■ GOAL OF THE EXERCISE:
Every record below should be printed again exactly, with its pictures removed.
--- DATA TO EXAMINE Enclosed Below ---
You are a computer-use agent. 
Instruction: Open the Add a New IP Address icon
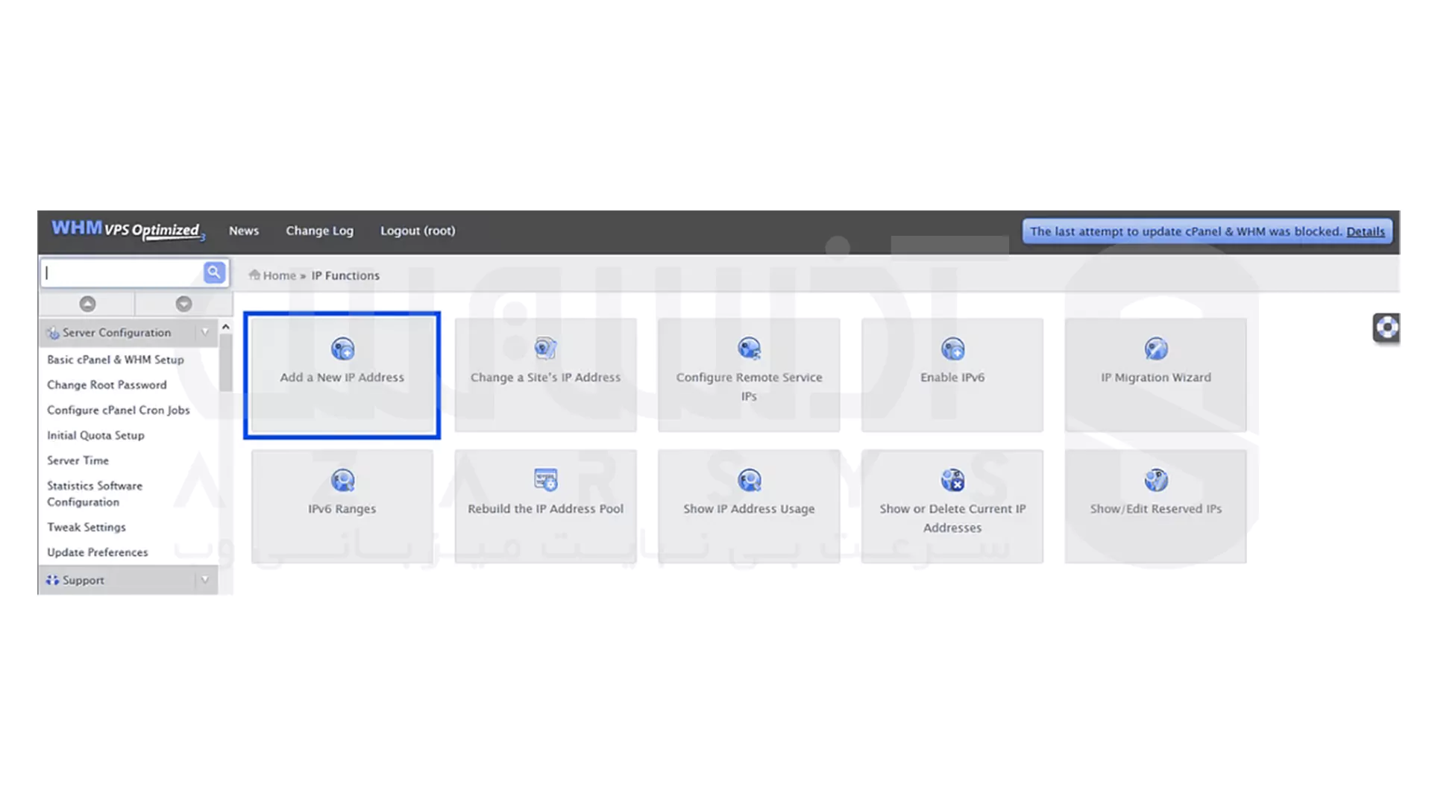click(x=342, y=349)
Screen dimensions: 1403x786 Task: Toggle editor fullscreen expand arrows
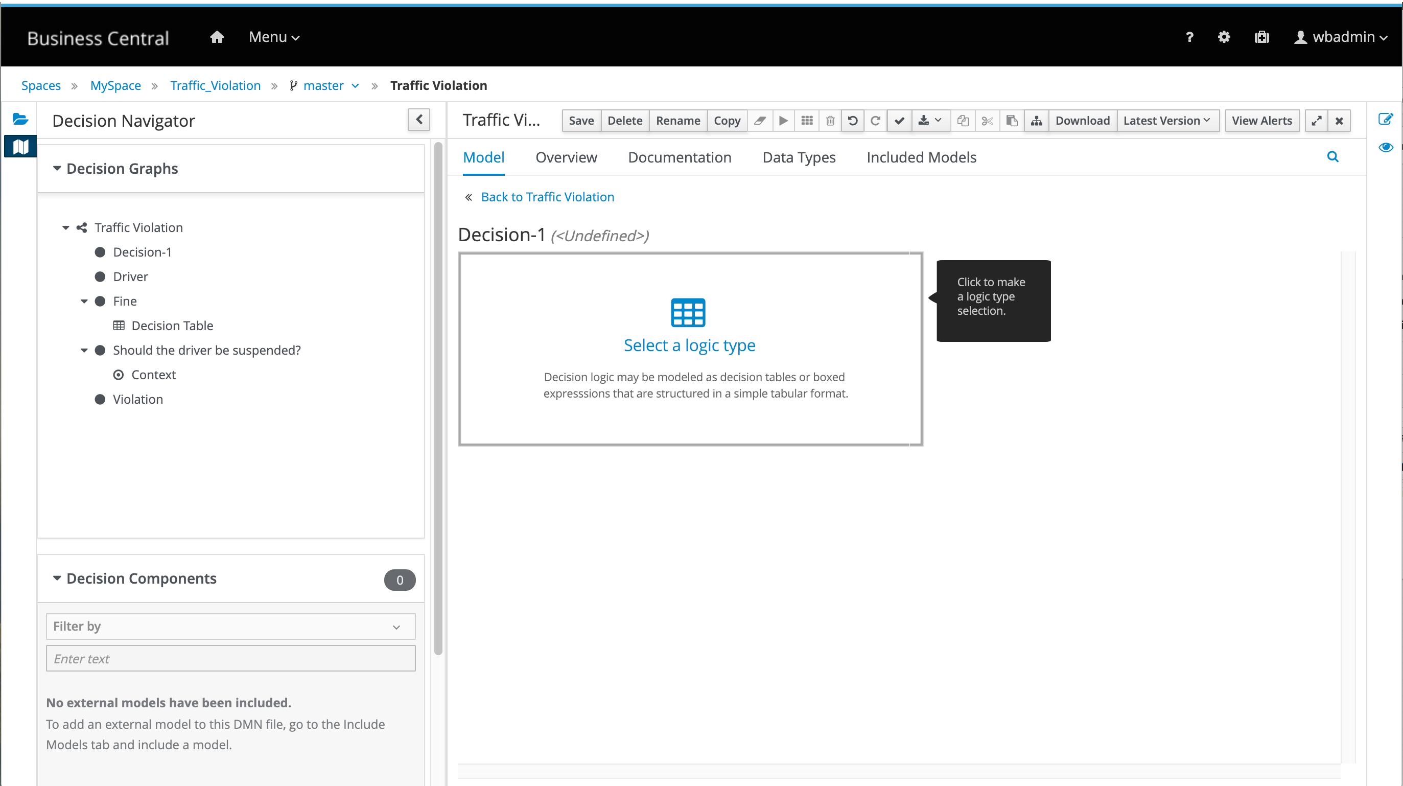pyautogui.click(x=1316, y=120)
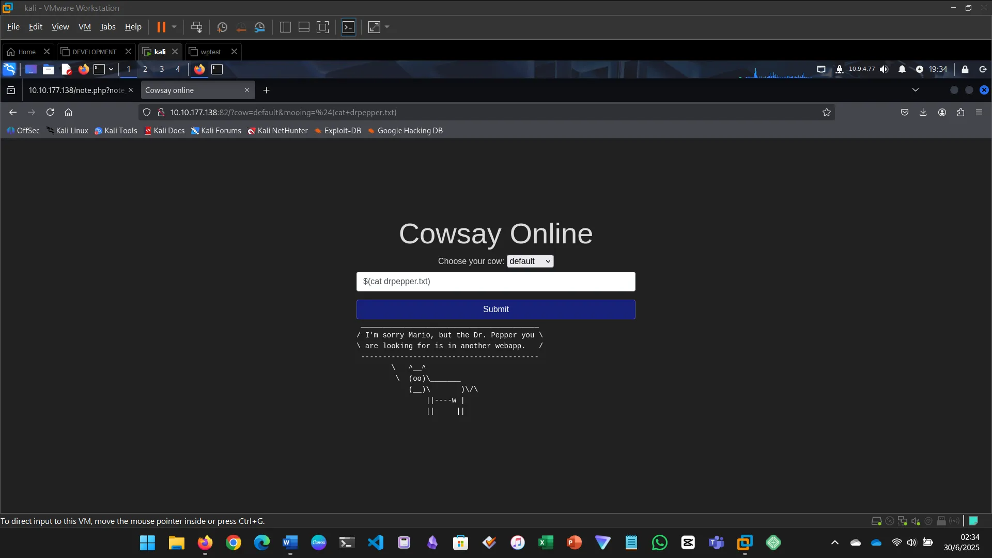The height and width of the screenshot is (558, 992).
Task: Open the Kali notification bell
Action: coord(902,69)
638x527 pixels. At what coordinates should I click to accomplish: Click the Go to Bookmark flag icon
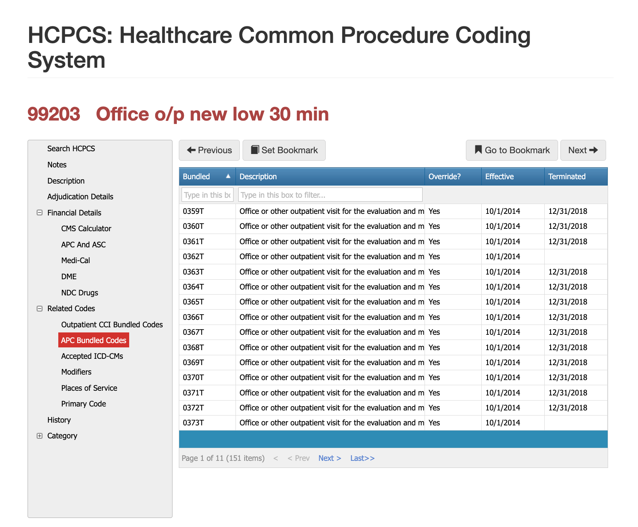click(x=478, y=150)
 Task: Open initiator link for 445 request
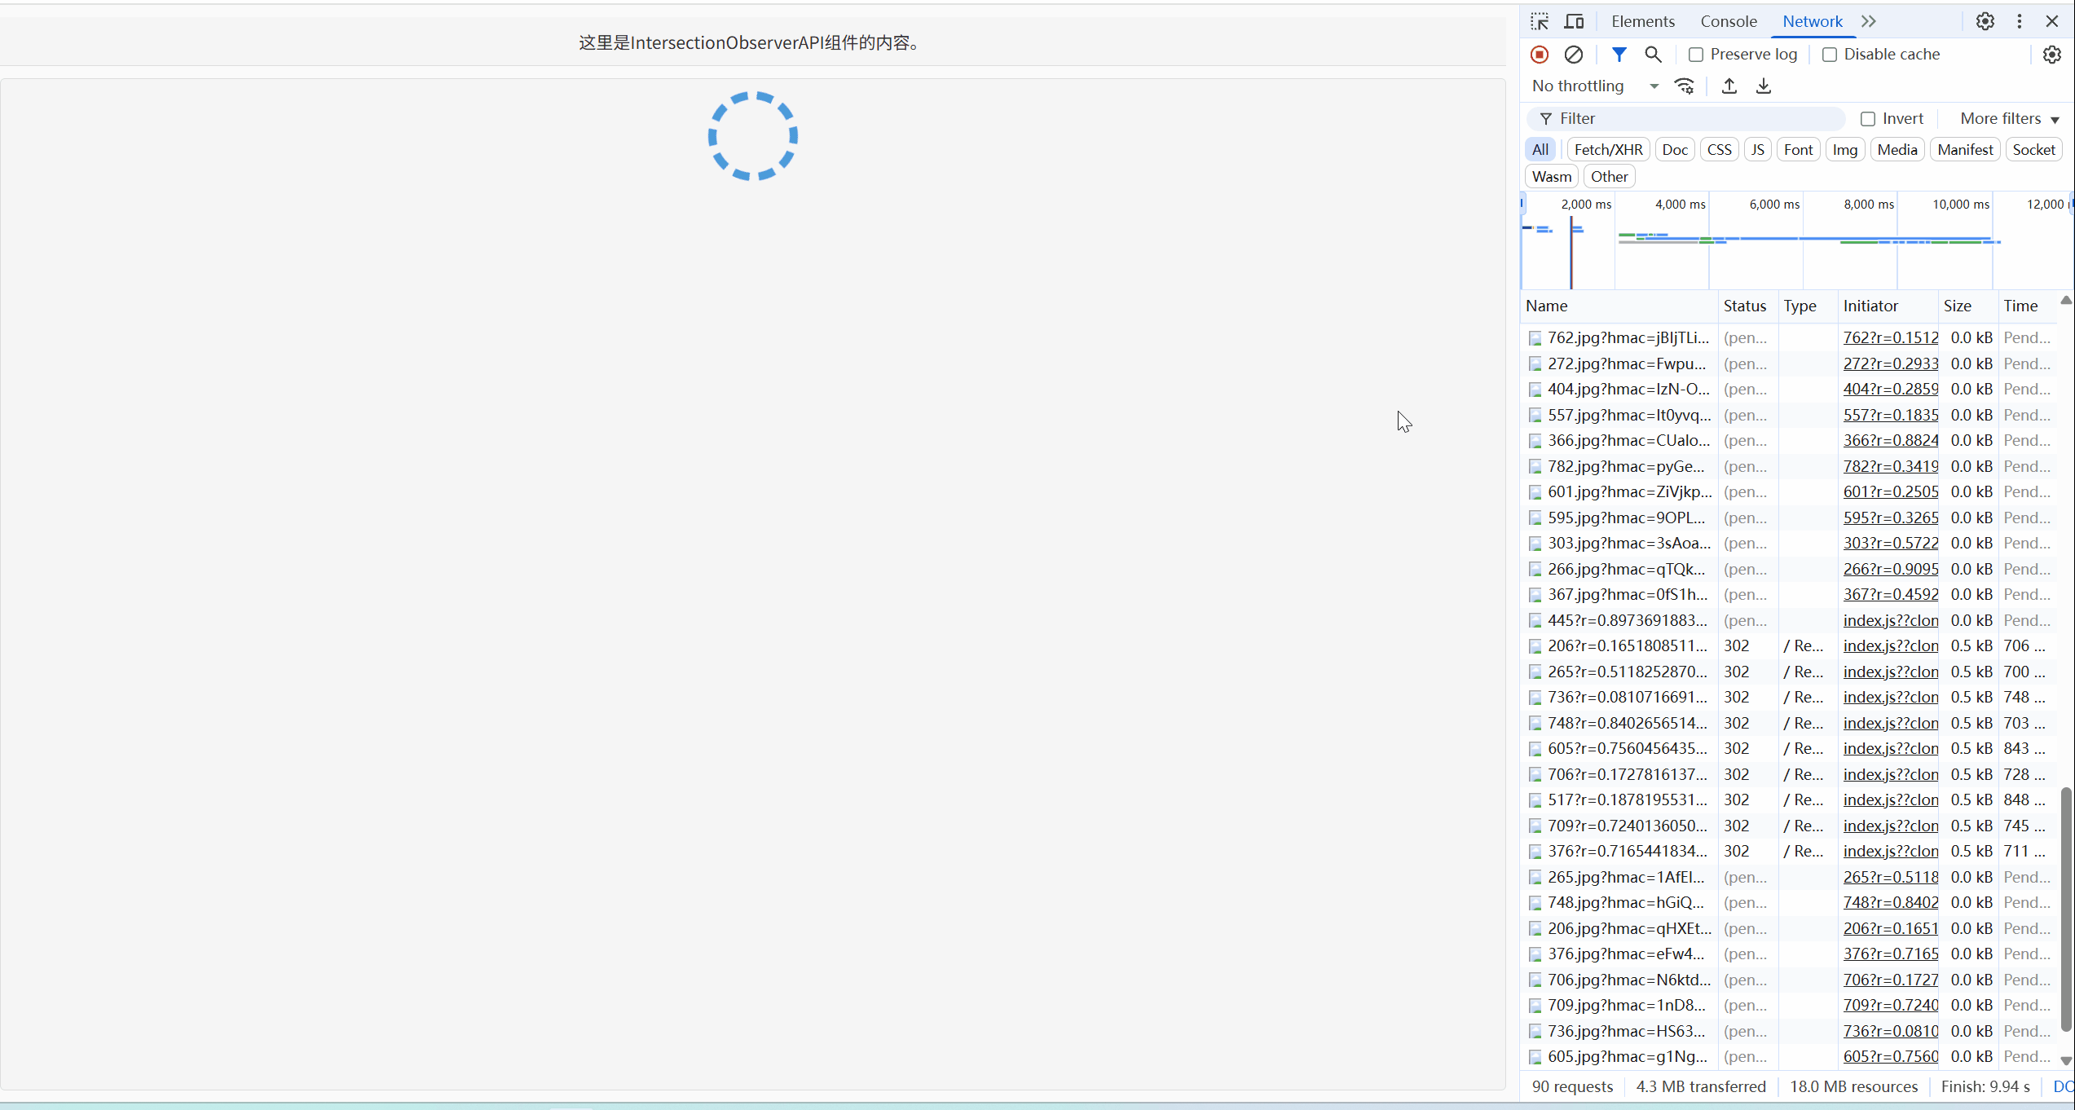(1891, 620)
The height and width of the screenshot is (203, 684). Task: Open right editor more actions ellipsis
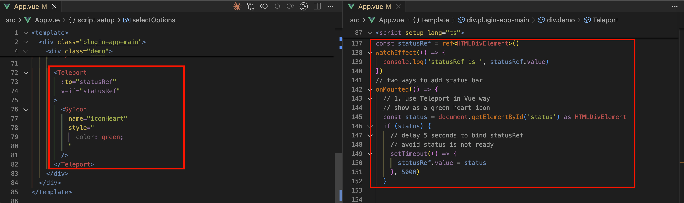pyautogui.click(x=675, y=6)
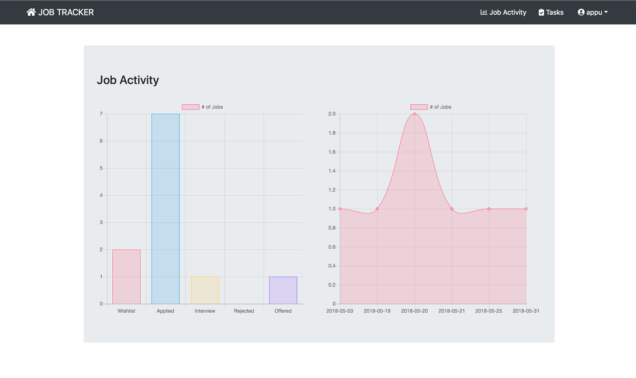This screenshot has height=378, width=636.
Task: Open the appu dropdown caret
Action: coord(606,12)
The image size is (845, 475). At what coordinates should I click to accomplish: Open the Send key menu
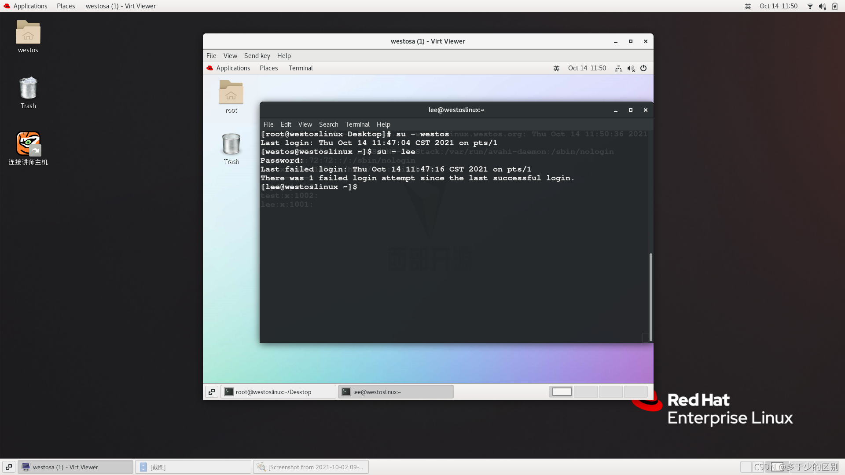tap(257, 56)
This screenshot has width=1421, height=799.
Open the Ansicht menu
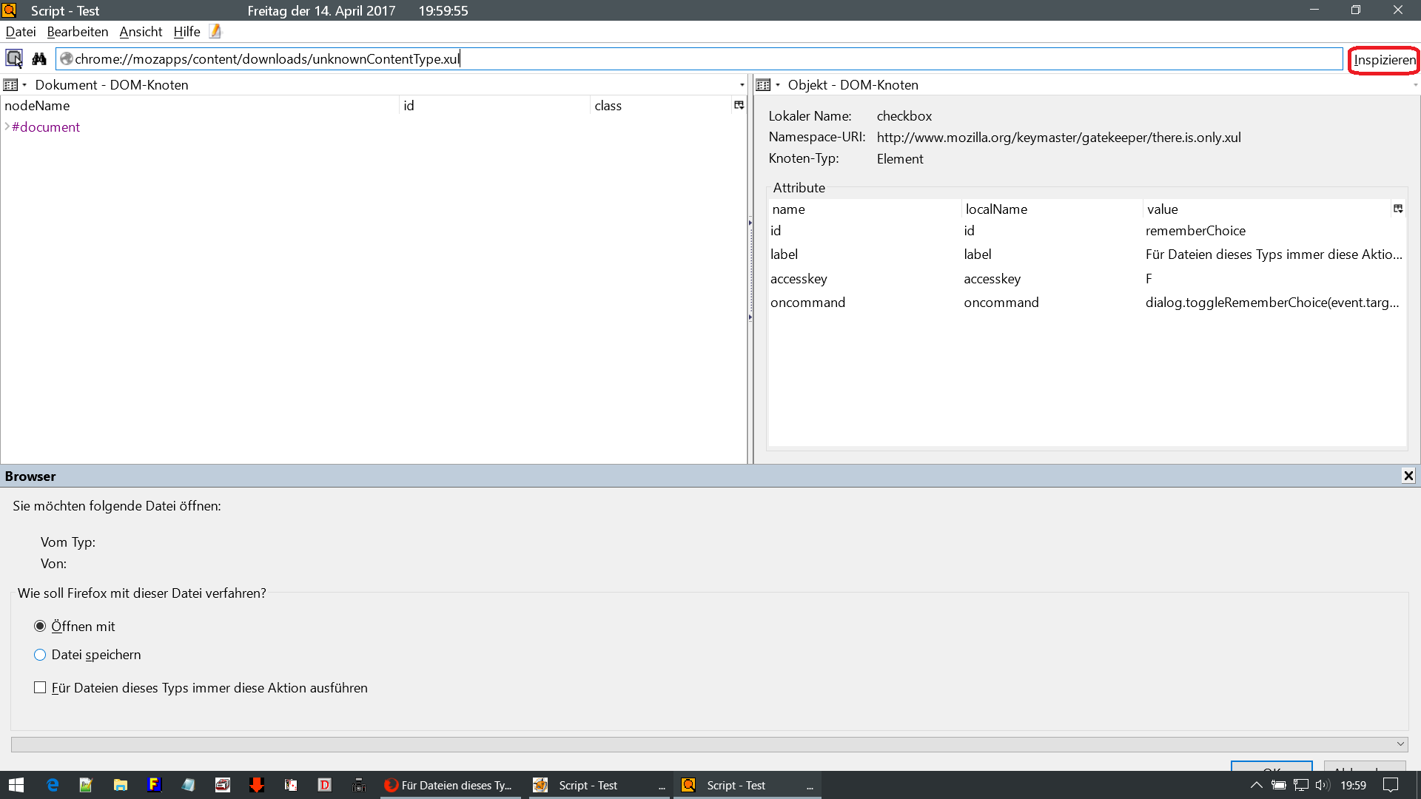point(141,32)
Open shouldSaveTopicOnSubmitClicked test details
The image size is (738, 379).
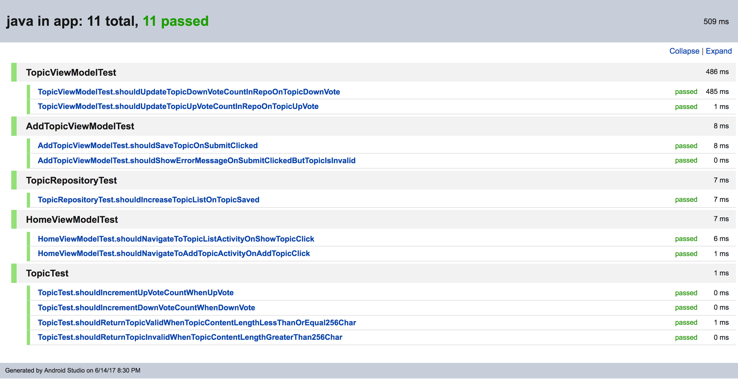tap(148, 146)
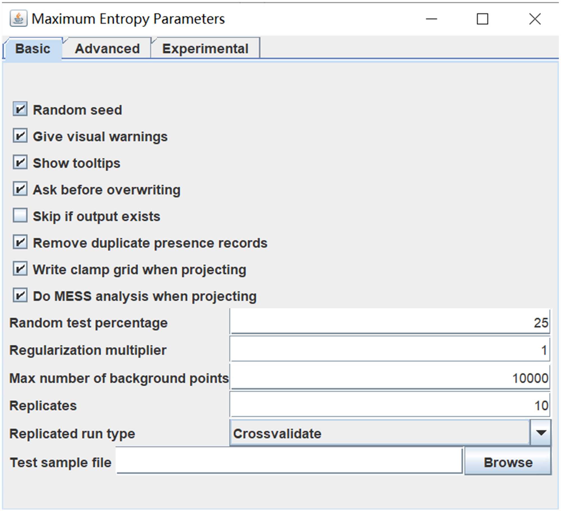Uncheck Ask before overwriting

20,189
--- End of Enclosed DATA TO EXAMINE ---
■ RESULT OF THIS TASK:
You are a computer-use agent. 
Instruction: Open the Add a New IP Address icon
click(x=342, y=349)
Screen dimensions: 1403x786 Task: Toggle editor fullscreen expand arrows
pyautogui.click(x=1316, y=120)
The height and width of the screenshot is (558, 992).
Task: Open the Kali notification bell
Action: coord(902,69)
638x527 pixels. At what coordinates should I click to accomplish: Click the Go to Bookmark flag icon
click(x=478, y=150)
 Task: Open initiator link for 445 request
(1891, 620)
The height and width of the screenshot is (203, 684). Task: Open right editor more actions ellipsis
pyautogui.click(x=675, y=6)
This screenshot has height=378, width=636.
Task: Open the appu dropdown caret
Action: coord(606,12)
The image size is (845, 475). At what coordinates should I click to accomplish: Open the Send key menu
tap(257, 56)
This screenshot has width=1421, height=799.
Open the Ansicht menu
point(141,32)
Open shouldSaveTopicOnSubmitClicked test details
The image size is (738, 379).
tap(148, 146)
Uncheck Ask before overwriting

20,189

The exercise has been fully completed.